Charles Alloncle conteste toute irrégularité
Face à la polémique, Charles Alloncle affirme ne pas être concerné par l’interdiction prévue par la loi. Le député assure que sa collaboratrice n’est ni son épouse, ni sa partenaire de PACS, ni sa concubine, estimant donc être parfaitement en règle.
Le code civil français définit en effet le concubinage comme une vie commune stable et continue entre deux personnes. Le député insiste également sur le fait qu’il ne connaissait pas personnellement sa collaboratrice avant son recrutement en janvier 2025.
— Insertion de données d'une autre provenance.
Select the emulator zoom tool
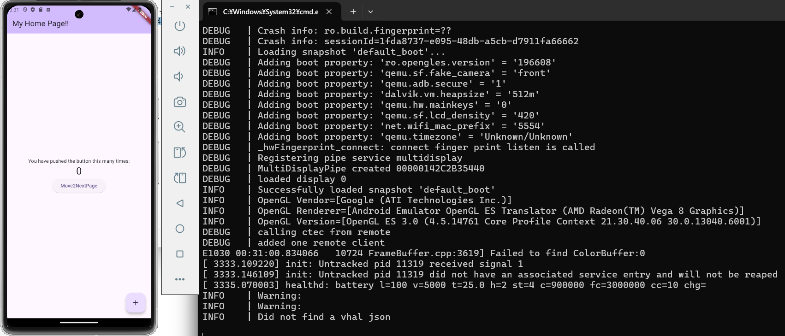The image size is (785, 336). coord(180,127)
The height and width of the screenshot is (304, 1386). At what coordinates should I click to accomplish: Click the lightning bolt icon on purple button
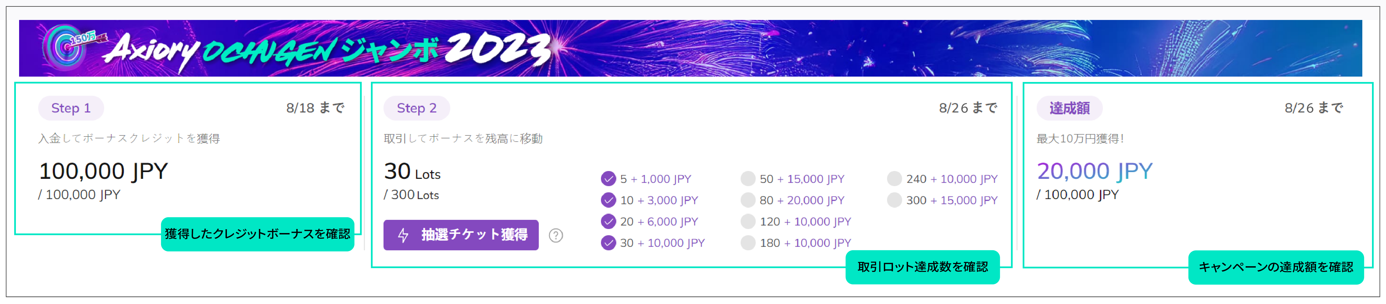click(403, 235)
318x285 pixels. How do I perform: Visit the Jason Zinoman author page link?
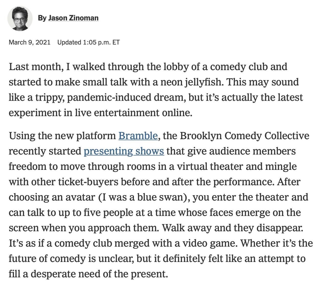pyautogui.click(x=73, y=18)
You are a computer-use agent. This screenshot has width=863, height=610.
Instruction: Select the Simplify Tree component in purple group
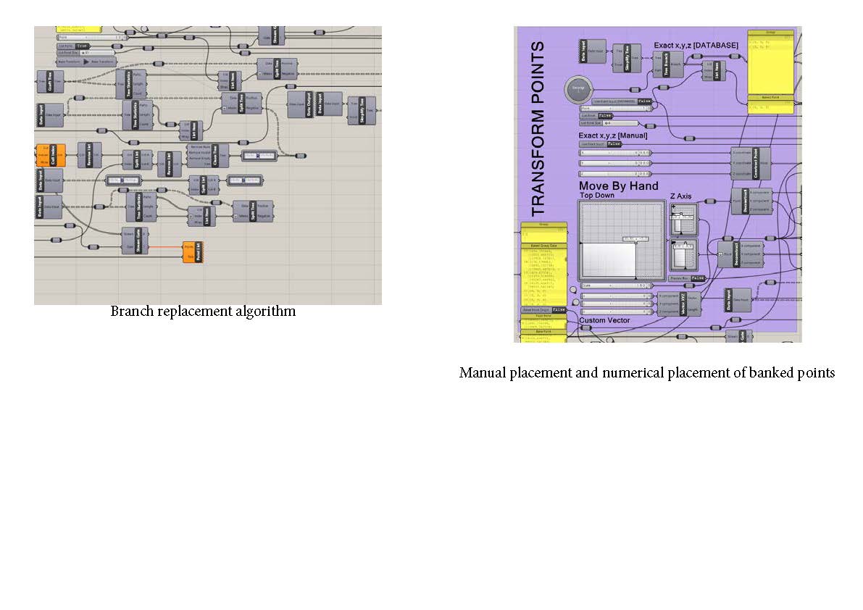click(627, 58)
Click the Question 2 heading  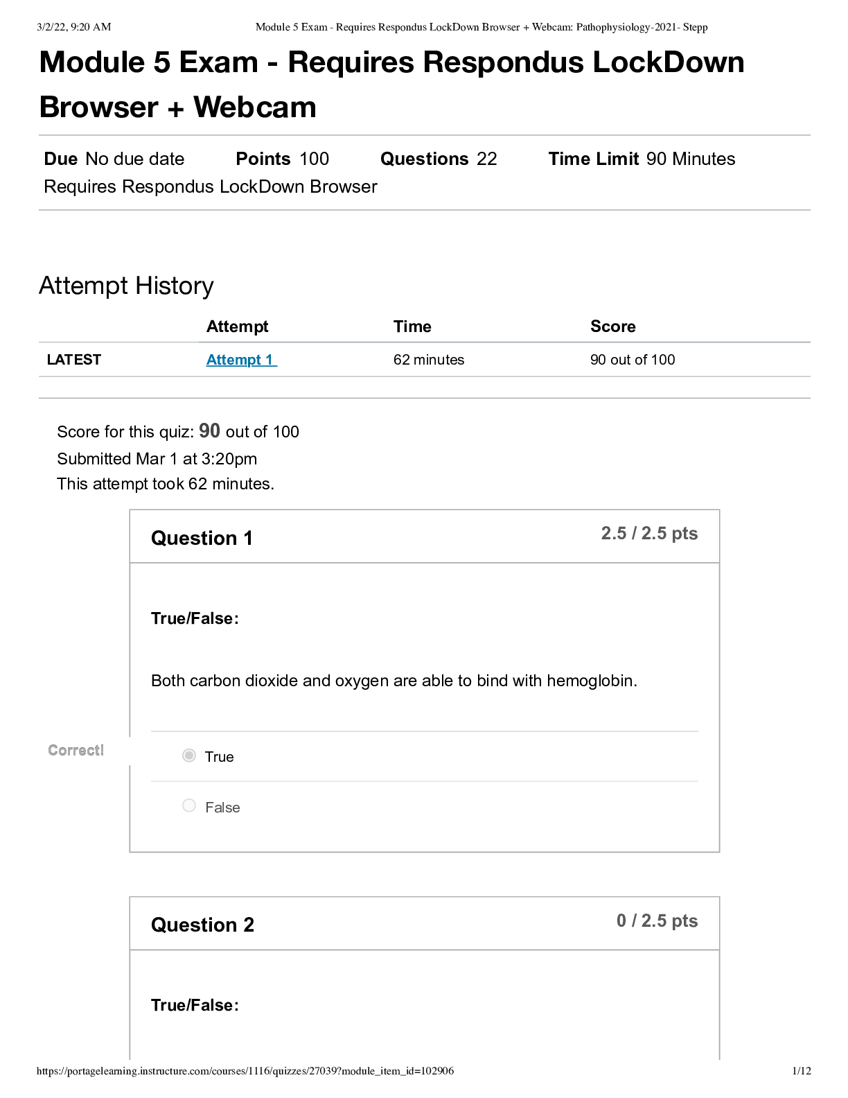202,925
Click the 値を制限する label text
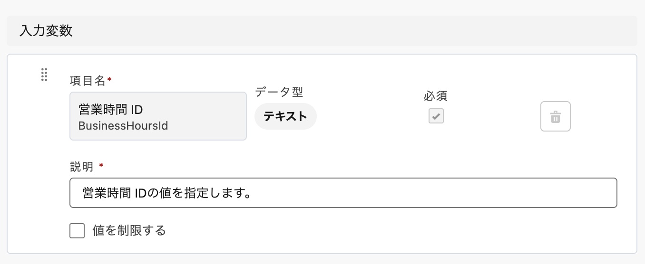645x264 pixels. point(129,231)
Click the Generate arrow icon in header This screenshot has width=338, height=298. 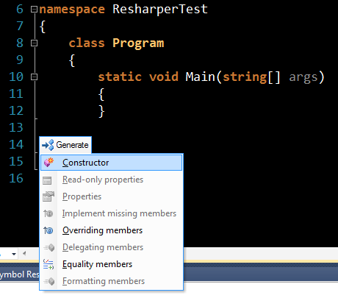[x=48, y=145]
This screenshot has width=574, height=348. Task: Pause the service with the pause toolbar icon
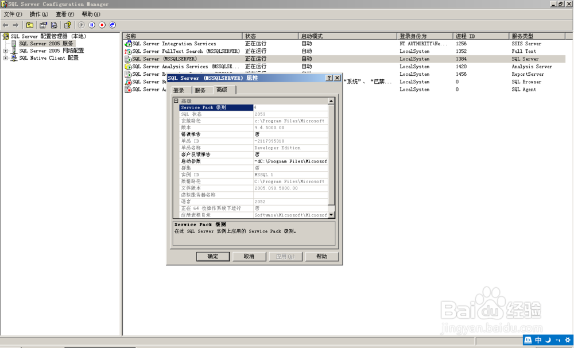[91, 25]
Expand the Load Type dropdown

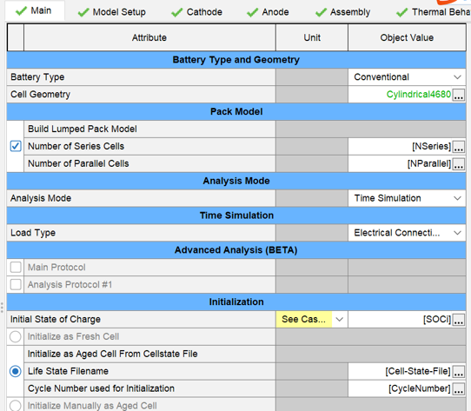click(x=407, y=233)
Dans ses déclarations, Charles Alloncle affirme ne nourrir aucune inquiétude quant aux suites éventuelles du dossier. Il considère également que cette médiatisation intervient dans un contexte particulier lié à son activité politique récente et à son exposition médiatique grandissante.
Une enquête déontologique désormais ouverte

Le déontologue de l’Assemblée nationale pourrait désormais procéder à différentes vérifications afin d’évaluer la situation. Parmi les éléments susceptibles d’être examinés figurent notamment les adresses déclarées ou encore les conditions exactes de leur relation personnelle.
Si une situation incompatible avec la loi était établie, le déontologue pourrait demander au député de mettre fin à l’emploi de sa collaboratrice parlementaire. Cette dernière pourrait néanmoins continuer à travailler auprès d’un autre élu sans lien personnel avec elle.